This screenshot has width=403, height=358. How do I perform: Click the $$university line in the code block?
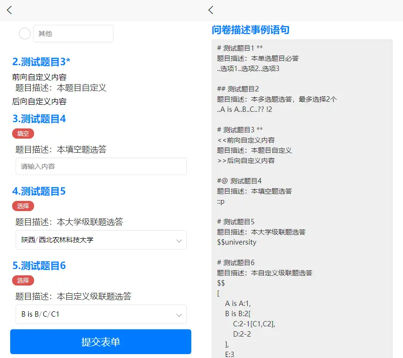(x=237, y=242)
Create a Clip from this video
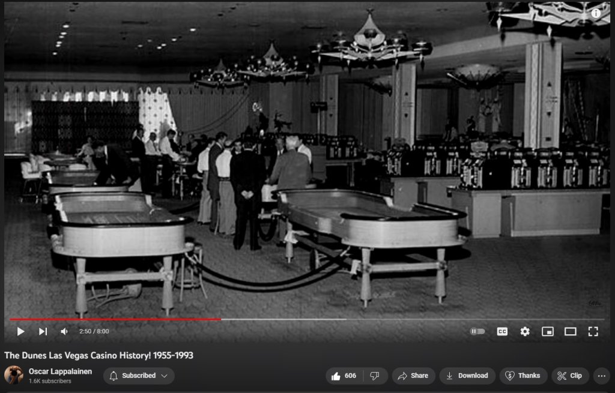 point(569,376)
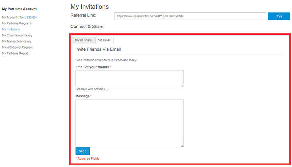View My Transaction History

(17, 41)
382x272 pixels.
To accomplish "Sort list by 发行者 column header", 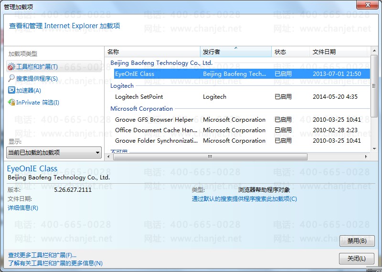I will pyautogui.click(x=235, y=52).
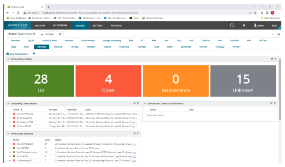The width and height of the screenshot is (285, 167).
Task: Open Completely Down Devices settings gear
Action: (x=134, y=103)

Aim of the exercise: What you should repeat exactly is the run of lines from the top of the listing above through the line with "382x272 pixels.", without pictures.

Expected output:
This screenshot has width=403, height=358. How do I perform: Click the $$university line in the code block?
(x=237, y=242)
Create a Clip from this video
 point(569,376)
View My Transaction History

(17, 41)
382x272 pixels.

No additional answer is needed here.